Fetch the complete documentation index at: https://soulforge.proxysoul.com/llms.txt

Use this file to discover all available pages before exploring further.

When a provider is overloaded, rate-limited, or returning 5xx, SoulForge can switch to a backup model and keep streaming. The fallback chain is per-model — each model in use can have its own ordered list of alternates.

Open the picker

/router
Scroll to the Model Fallback section. Every model in use (your default plus every Task Router slot) gets its own row. Press Enter to add a fallback, d to clear the chain.

Or edit the config

{
  "defaultModel": "anthropic/claude-sonnet-4-6",
  "modelFallback": {
    "anthropic/claude-sonnet-4-6": [
      "anthropic/claude-opus-4-6",
      "openai/gpt-5"
    ],
    "anthropic/claude-haiku-4": [
      "google/gemini-2.5-flash"
    ]
  }
}
Key = model id, value = ordered list tried in order on transient failure.

How it cycles

primary → retry N times → fallback[0] → retry N → fallback[1] → … → primary (cycle 1) → … → throw after MAX_CYCLES
  1. Transient error retries first. maxTransientRetries (default 3) attempts on the active model with exponential backoff + jitter.
  2. Swap.

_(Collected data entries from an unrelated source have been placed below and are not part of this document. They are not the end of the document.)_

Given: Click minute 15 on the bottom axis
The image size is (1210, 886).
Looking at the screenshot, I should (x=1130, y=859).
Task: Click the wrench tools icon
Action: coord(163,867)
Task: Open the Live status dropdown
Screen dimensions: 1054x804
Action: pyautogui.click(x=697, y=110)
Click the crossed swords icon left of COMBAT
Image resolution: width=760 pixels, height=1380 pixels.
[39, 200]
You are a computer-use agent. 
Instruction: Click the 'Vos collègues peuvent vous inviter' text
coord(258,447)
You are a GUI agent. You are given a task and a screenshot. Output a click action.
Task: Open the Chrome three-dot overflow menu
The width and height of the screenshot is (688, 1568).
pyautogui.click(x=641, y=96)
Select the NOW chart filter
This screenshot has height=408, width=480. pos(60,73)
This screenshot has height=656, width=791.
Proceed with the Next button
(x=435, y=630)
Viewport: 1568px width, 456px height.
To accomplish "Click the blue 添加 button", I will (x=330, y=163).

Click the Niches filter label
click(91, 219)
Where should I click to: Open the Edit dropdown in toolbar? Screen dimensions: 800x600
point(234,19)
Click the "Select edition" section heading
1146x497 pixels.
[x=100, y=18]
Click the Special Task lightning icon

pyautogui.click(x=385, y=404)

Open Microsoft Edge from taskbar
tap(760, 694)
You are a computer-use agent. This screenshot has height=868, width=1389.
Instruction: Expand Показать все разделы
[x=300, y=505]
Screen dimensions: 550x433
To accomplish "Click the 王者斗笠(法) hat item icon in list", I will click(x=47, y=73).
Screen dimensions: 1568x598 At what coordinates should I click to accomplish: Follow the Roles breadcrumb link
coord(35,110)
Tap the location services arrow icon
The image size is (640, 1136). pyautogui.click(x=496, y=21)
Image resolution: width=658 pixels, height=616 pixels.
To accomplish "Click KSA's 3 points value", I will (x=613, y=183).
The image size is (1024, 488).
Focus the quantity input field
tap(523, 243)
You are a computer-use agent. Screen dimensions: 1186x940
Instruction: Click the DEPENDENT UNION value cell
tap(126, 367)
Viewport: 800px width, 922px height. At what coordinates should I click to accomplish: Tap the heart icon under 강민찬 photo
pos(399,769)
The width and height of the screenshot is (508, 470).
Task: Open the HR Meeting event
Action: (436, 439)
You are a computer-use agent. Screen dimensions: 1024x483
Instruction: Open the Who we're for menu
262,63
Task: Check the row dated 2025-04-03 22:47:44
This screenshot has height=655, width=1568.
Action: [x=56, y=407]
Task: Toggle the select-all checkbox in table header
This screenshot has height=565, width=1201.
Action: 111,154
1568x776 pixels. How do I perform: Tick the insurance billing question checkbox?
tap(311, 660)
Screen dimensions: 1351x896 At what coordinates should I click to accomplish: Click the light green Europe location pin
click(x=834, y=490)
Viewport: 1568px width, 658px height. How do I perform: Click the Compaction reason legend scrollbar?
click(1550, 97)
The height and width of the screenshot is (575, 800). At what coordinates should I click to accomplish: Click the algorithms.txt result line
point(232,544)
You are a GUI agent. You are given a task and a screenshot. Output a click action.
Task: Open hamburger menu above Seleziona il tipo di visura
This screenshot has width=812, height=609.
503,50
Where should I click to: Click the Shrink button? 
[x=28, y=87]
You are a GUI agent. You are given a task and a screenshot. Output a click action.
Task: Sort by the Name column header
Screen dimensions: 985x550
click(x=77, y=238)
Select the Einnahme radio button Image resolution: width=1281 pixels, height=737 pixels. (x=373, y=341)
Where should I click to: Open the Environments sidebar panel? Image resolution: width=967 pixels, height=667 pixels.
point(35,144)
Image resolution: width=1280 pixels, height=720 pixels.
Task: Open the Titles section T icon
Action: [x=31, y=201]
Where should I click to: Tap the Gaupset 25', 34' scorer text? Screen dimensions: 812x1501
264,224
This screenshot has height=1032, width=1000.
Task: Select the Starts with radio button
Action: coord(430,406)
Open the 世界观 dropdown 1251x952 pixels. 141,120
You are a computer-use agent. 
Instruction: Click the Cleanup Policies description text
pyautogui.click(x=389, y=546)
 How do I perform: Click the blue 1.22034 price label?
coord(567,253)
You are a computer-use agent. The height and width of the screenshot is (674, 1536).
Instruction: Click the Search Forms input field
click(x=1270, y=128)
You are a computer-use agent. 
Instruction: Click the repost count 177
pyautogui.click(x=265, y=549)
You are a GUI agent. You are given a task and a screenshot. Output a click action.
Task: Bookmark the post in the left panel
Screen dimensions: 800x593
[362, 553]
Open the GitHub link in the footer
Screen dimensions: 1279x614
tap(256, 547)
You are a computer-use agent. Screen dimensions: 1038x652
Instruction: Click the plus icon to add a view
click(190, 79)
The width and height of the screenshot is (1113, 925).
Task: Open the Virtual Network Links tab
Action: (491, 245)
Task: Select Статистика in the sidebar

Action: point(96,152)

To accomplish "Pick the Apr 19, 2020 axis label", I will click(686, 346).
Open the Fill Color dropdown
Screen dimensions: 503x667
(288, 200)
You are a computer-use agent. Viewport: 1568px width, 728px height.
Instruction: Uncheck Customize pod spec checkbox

Budget exhausted → next model in the chain. A Switched to fallback model: X system message lands in chat. The header and active-model header sync to the new model.
  3. Cycle. When the chain is exhausted, the loop returns to the primary and starts over. Capped at 3 cycles, then the original error is rethrown with cause.
  4. User abort wins. Ctrl+X always exits the loop immediately, regardless of where you are in the chain.

What counts as transient

Matched against the error message: overloaded, 429, 529, 503, 502, rate limit, too many requests, timeout, fetch failed, econnreset, econnrefused, enotfound, socket hang up, premature close, stream error/closed, connection error/reset/refused/closed, aborted.*connection. 403 is only treated as transient when the response body also contains overloaded or rate — a genuine auth-rejection 403 will not burn the retry budget.

Tune the budgets

{
  "retry": {
    "maxTransientRetries": 3,
    "maxStallRetries": 3,
    "baseDelayMs": 1000
  }
}
  • maxTransientRetries — retries per model before swapping to the next fallback.
  • maxStallRetries — retries when the stream stalls (watchdog only; opt-in).
  • baseDelayMs — first retry delay; doubles each attempt with jitter. Clamped to 250–60000ms.
Legacy maxAttempts is still accepted as a default for both.

When fallback shines

  • Anthropic overload. Sonnet 4.6 returns 529 overloaded. Chain to Opus 4.6 or to a different gateway.
  • One key rate-limited. First-party Anthropic + LLM Gateway with separate quotas.
  • Provider-specific outage. Mix providers (anthropic/… + openai/… + google/…) so a single-vendor incident doesn’t end your session.

What it won’t do

  • Cost-based switching. Fallback is failure-driven, not budget-driven. Use Task Router slots for that.
  • Stall detection. Stalls (no chunks, no abort) hit the watchdog path, which retries on the same model. Fallback only triggers on thrown transient errors.
  • Permanent errors. 401, malformed request, model not found, real 403 — these surface immediately. The chain is for transient failures only.